- DATASET ENTRIES

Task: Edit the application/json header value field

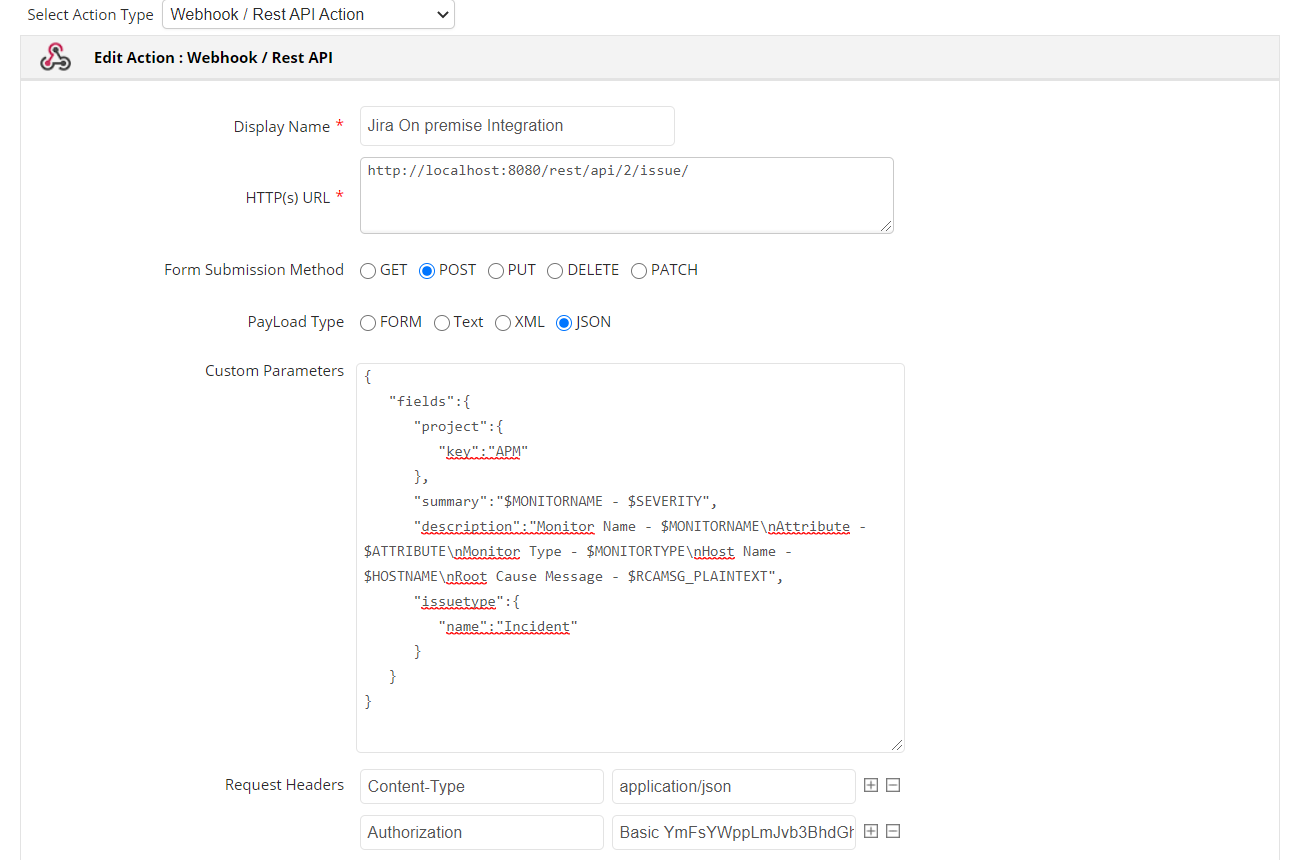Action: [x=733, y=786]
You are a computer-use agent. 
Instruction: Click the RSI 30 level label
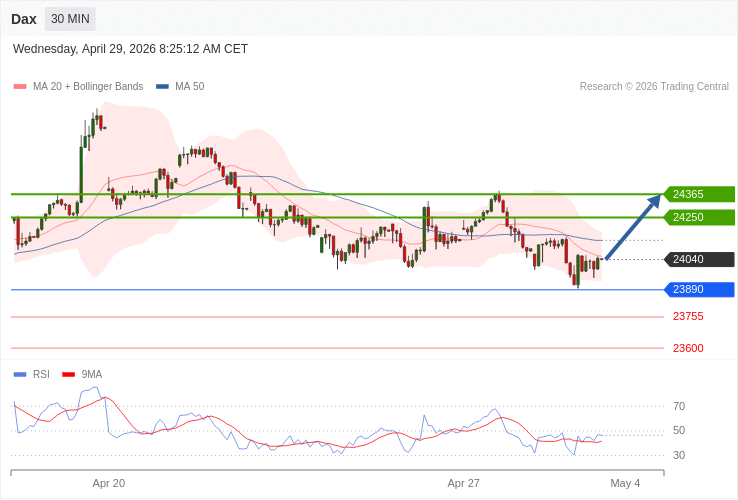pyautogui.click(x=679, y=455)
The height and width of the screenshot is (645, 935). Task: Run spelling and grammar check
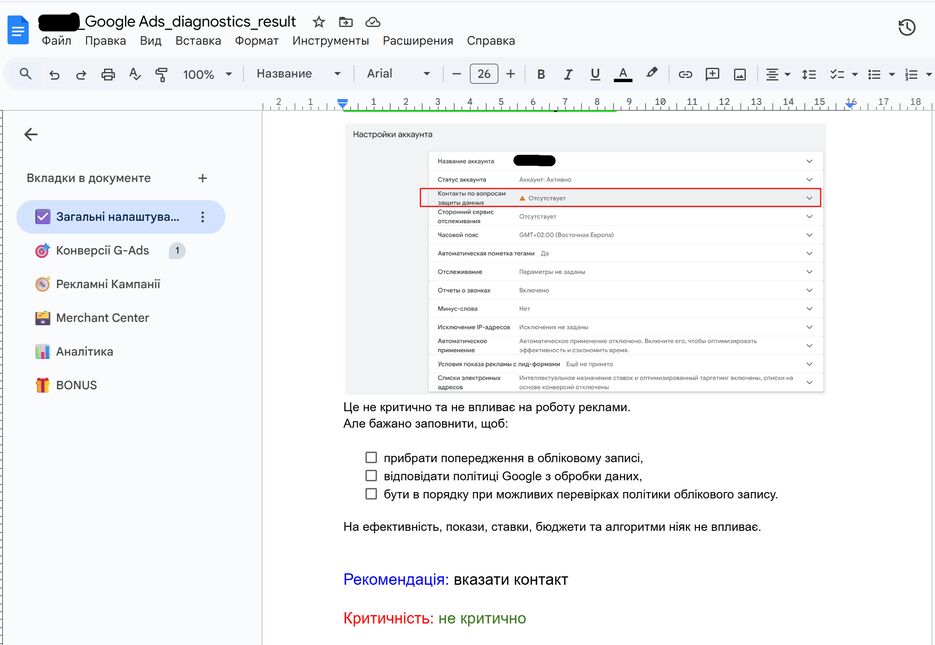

==

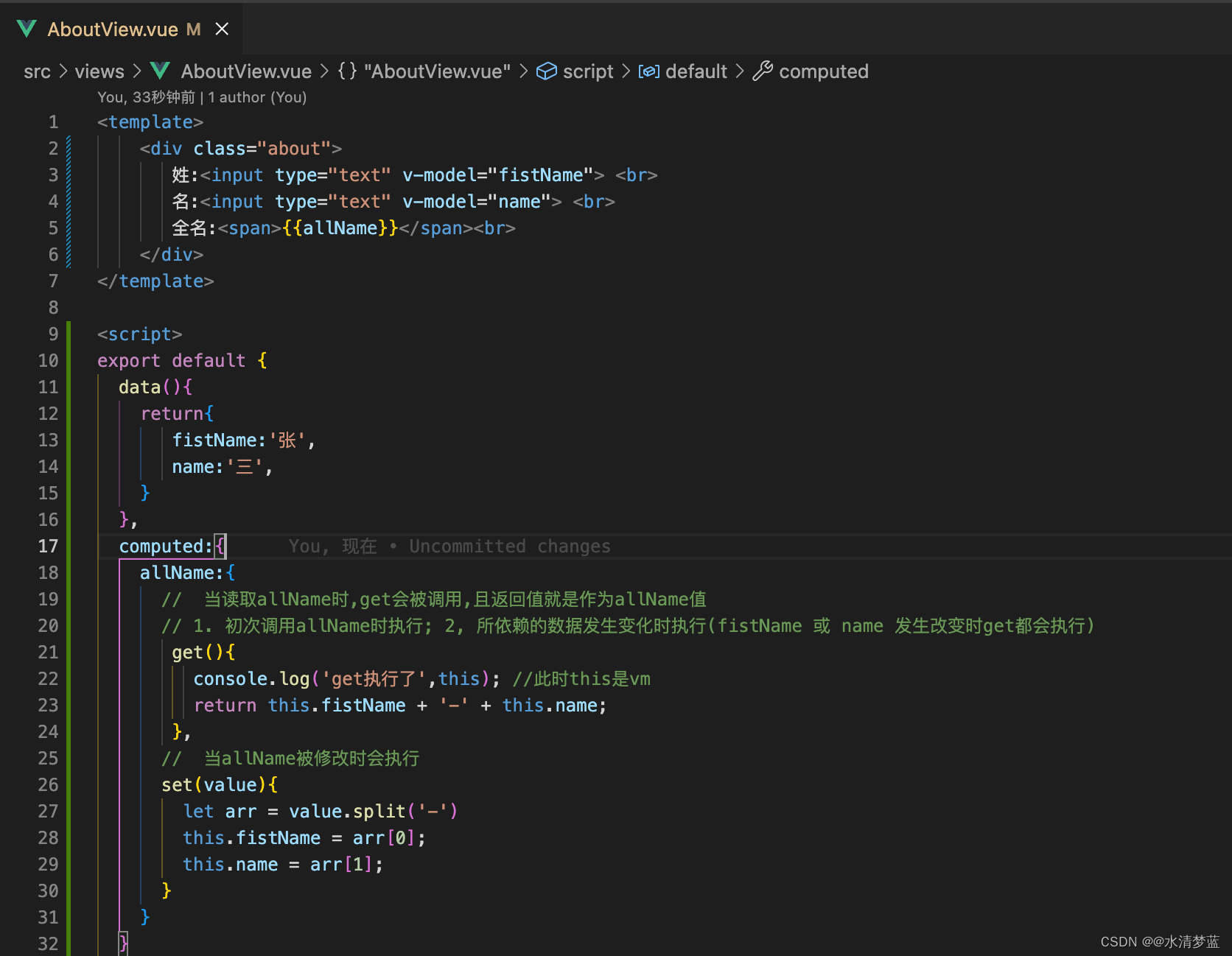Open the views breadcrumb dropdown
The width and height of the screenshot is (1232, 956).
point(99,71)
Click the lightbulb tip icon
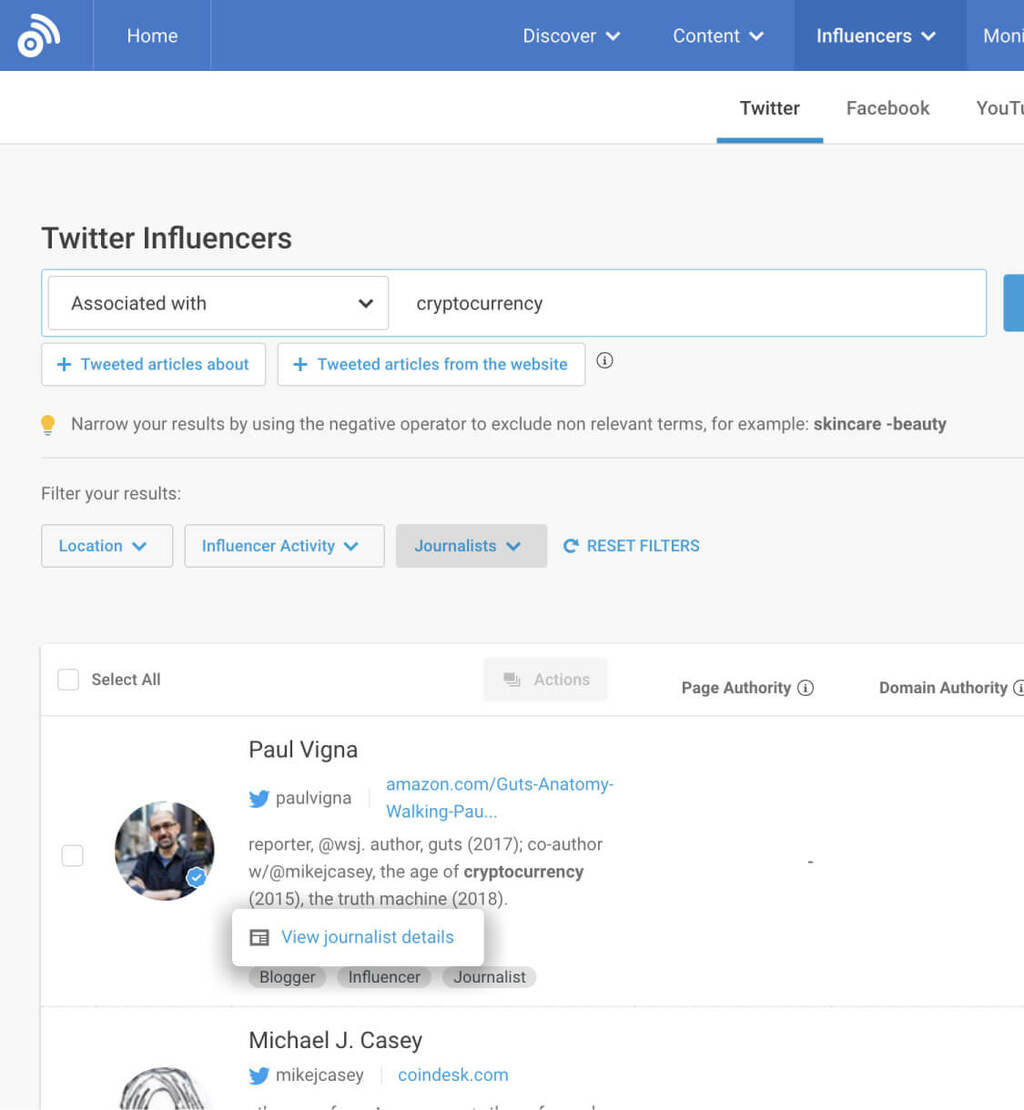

- GIVEN EXERCISE
Select and copy each line of the data that contains the string "screenshot".

- CORRECT RESULT
The height and width of the screenshot is (645, 935). Task: Run spelling and grammar check
The width and height of the screenshot is (1232, 956).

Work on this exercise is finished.